RNA-seq samples were mapped to the transcriptome (Ensembl 96, GRCh38) using the transcript abundance quantification method Salmon [55]. Salmon estimates abundances without aligning reads. The transcript level estimates were then summarised for the gene level and imported into R using the package tximport [56]. Subsequently, the imported data was analysed for differential expression between smokers and never smokers using DESeq2 [57]. Genes with ≤ 2 counts in all samples combined were not considered in the analyses. To identify genes that show substantial evidence for a correlation of differential expression with differential methylation in smokers, we applied the following steps: (1) filtering of all differentially expressed transcripts with unadjusted p < 0.05; (2) filtering of transcripts with more than one CpG associated with q < 0.15 with SPY; (3) filtering of transcripts that were previously reported in a large EWAS on buccal swabs [22] or in a systematic review on EWAS on blood [32].

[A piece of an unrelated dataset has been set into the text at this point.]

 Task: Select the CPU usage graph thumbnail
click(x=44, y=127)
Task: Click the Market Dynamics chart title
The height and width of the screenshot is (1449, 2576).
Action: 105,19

Gene set enrichment analysis of differentially expressed genes

Gene sets of KEGG (n = 186) and Reactome (n = 674) were gathered from the Broad Institute Molecular Signatures Database (MSigDB [58, 59]). Together with the log2FoldChanges of the differential expression analysis, we performed an enrichment analysis using the R package gage [60]. Gene sets with q value < 0.05 were considered as being significantly enriched.

Preparation of cigarette smoke extract and RNA extraction of cultured cells

Cigarette smoke extraction system and cigarette smoke extract (CSE) were prepared as described in [61]. CSE was prepared from Roth-Händle no filters cigarettes (Reemtsma, Hamburg, Germany). Smoke of three cigarettes was filtered using a 0.2-μM sterile filter and extracted into 10 mL cell culture medium. The CSE-containing medium was directly added to the cells (3 mL per well).

CSE stimulation of primary gingival fibroblasts

For CSE stimulation, solid ex vivo biopsies of the masticatory oral mucosa of the hard palate were taken from three additional participants with 3 mm tissue punchers. Biopsies were dissected enzymatically to separate the epithelial cells from the fibroblasts by overnight incubation in 5 mg/mL dispase II (Sigma Aldrich) diluted in cell growth medium (DMEM, 1% Pen/Strep) at 4 °C. The primary gingival fibroblast cells (pGFs) were subsequently cultured in cell growth medium (DMEM, 1% Amphotericin B, 1% Pen/Strep, 1% non-essential amino acids). Prior to CSE stimulation, the pGFs (passage 3–4) were seeded in 6-well tissue culture plates (TPP Techno Plastic Products, Trasadingen, Switzerland) 24 h before stimulation (2.2 × 105 cells per well). The CSE was freshly prepared at the day of stimulation. CSE induction was performed for 6 h in three biological replicates (each with five technical replicates) of pGFs, with aliquots of the same CSE. Three millilitre medium without CSE was added to the control cell plates (five technical replicates for each of the three donors). After 6 h of CSE incubation, the cells were washed twice with PBS. Cell disruption and total RNA extraction was carried out using the RNeasy Mini Kit (Qiagen) according to the manufacturer’s instructions.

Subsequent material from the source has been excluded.